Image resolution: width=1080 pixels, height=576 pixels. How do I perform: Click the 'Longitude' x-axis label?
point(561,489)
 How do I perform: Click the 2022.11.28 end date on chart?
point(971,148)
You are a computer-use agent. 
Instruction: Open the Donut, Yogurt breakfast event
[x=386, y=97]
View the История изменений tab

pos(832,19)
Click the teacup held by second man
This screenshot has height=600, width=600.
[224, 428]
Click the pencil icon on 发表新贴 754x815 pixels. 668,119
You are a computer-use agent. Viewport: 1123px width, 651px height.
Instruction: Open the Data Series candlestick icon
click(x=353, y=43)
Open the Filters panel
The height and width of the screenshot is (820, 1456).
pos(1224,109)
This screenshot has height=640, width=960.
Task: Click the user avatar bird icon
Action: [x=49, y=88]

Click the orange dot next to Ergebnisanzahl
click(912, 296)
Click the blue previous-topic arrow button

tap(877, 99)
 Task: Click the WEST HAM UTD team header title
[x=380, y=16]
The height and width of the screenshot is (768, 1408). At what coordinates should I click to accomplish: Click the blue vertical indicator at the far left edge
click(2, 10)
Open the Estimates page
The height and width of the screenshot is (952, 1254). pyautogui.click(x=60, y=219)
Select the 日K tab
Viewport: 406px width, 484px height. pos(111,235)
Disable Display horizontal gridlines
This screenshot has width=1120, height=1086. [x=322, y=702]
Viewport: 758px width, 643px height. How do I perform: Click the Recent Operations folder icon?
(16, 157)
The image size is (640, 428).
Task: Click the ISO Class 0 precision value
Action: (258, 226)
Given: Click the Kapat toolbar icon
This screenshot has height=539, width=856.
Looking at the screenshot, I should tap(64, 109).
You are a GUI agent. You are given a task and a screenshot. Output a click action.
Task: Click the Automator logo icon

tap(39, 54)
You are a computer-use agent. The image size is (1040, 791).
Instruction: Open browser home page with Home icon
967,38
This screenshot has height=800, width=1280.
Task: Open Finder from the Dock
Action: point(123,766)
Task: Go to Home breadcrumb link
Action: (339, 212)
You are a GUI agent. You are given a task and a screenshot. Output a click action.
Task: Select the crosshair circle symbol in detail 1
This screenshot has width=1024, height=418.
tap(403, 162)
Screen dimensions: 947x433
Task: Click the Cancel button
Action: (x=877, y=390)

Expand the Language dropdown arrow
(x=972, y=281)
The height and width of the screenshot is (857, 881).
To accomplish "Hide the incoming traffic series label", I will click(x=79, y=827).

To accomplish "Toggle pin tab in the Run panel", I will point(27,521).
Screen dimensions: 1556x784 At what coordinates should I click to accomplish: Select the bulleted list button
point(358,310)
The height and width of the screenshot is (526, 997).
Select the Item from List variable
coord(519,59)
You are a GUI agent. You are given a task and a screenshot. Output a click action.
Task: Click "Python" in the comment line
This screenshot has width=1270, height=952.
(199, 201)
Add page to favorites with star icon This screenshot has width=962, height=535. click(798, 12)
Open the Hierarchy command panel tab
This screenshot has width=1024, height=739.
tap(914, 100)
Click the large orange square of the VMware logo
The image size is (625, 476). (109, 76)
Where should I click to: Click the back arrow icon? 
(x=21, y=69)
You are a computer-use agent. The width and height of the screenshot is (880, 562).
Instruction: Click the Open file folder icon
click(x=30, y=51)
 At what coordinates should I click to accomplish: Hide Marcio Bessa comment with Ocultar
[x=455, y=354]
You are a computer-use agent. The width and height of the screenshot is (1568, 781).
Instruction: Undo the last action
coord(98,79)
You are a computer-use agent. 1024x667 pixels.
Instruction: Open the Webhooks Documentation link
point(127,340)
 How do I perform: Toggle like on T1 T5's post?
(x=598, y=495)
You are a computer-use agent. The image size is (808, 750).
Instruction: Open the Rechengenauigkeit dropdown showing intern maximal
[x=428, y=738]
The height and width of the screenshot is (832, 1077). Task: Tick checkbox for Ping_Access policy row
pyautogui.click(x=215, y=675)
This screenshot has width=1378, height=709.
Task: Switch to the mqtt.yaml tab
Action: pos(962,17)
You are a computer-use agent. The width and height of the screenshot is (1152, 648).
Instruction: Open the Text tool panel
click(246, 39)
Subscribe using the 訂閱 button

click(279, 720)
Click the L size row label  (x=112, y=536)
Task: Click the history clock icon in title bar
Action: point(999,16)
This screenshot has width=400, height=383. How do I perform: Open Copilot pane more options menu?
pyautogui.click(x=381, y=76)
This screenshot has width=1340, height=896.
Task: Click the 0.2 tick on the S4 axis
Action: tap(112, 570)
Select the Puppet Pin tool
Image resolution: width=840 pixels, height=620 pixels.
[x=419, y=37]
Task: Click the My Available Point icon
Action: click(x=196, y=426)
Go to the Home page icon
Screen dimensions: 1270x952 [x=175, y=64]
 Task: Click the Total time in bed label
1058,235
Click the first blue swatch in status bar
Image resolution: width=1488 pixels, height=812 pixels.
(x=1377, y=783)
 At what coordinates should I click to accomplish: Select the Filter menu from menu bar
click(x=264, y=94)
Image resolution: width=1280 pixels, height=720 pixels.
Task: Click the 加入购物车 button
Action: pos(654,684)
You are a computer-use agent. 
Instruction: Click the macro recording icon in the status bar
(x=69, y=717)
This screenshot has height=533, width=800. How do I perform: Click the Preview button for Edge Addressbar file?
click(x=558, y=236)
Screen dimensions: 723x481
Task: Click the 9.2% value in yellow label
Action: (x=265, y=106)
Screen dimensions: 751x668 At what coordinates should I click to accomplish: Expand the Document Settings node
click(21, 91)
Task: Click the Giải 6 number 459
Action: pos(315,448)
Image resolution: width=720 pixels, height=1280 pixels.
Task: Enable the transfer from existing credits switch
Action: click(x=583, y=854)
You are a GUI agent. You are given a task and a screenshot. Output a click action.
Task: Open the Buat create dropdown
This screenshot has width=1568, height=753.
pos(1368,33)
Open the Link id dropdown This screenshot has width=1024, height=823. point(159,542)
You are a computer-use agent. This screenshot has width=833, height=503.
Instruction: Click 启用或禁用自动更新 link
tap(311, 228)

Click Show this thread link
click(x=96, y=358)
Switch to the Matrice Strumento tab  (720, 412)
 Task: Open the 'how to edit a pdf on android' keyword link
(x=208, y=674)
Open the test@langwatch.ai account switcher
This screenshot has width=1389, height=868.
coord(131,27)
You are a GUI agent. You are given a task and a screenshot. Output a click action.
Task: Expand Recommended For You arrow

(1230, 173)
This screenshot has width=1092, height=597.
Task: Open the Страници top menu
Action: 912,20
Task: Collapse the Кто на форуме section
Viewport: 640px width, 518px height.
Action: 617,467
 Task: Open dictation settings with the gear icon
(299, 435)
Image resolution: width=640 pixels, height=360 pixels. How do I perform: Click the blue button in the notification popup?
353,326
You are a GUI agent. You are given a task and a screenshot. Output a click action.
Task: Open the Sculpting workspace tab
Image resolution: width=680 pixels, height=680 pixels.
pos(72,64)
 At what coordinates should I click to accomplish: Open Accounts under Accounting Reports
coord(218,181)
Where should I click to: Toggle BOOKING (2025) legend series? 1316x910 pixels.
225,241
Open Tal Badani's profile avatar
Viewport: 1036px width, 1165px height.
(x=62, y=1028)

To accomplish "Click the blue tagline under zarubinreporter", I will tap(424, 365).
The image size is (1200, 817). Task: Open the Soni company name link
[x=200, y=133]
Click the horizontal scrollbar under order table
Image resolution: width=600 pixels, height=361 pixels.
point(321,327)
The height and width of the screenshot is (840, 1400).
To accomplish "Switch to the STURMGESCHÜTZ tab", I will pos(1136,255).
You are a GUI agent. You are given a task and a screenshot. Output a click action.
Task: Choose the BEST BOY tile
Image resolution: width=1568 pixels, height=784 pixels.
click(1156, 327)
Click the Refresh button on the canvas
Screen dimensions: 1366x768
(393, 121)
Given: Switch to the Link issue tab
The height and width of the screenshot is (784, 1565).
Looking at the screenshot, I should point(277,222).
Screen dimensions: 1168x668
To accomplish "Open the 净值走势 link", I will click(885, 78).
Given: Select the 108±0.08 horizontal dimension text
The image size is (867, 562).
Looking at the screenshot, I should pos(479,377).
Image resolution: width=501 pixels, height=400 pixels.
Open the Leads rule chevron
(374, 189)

__Exercise details__:
The required answer is the run of lines above, starting at the line with "Switch to the Matrice" and ending at the line with "Given: Switch to the Link issue tab", reproduced exactly with both ends.

__Output of the exercise__:
Switch to the Matrice Strumento tab  (720, 412)
 Task: Open the 'how to edit a pdf on android' keyword link
(x=208, y=674)
Open the test@langwatch.ai account switcher
This screenshot has width=1389, height=868.
coord(131,27)
You are a GUI agent. You are given a task and a screenshot. Output a click action.
Task: Expand Recommended For You arrow

(1230, 173)
This screenshot has width=1092, height=597.
Task: Open the Страници top menu
Action: 912,20
Task: Collapse the Кто на форуме section
Viewport: 640px width, 518px height.
Action: 617,467
 Task: Open dictation settings with the gear icon
(299, 435)
Image resolution: width=640 pixels, height=360 pixels. How do I perform: Click the blue button in the notification popup?
353,326
You are a GUI agent. You are given a task and a screenshot. Output a click action.
Task: Open the Sculpting workspace tab
Image resolution: width=680 pixels, height=680 pixels.
pos(72,64)
 At what coordinates should I click to accomplish: Open Accounts under Accounting Reports
coord(218,181)
Where should I click to: Toggle BOOKING (2025) legend series? 1316x910 pixels.
225,241
Open Tal Badani's profile avatar
Viewport: 1036px width, 1165px height.
(x=62, y=1028)

To accomplish "Click the blue tagline under zarubinreporter", I will tap(424, 365).
The image size is (1200, 817). Task: Open the Soni company name link
[x=200, y=133]
Click the horizontal scrollbar under order table
Image resolution: width=600 pixels, height=361 pixels.
point(321,327)
The height and width of the screenshot is (840, 1400).
To accomplish "Switch to the STURMGESCHÜTZ tab", I will pos(1136,255).
You are a GUI agent. You are given a task and a screenshot. Output a click action.
Task: Choose the BEST BOY tile
Image resolution: width=1568 pixels, height=784 pixels.
click(1156, 327)
Click the Refresh button on the canvas
Screen dimensions: 1366x768
(393, 121)
Given: Switch to the Link issue tab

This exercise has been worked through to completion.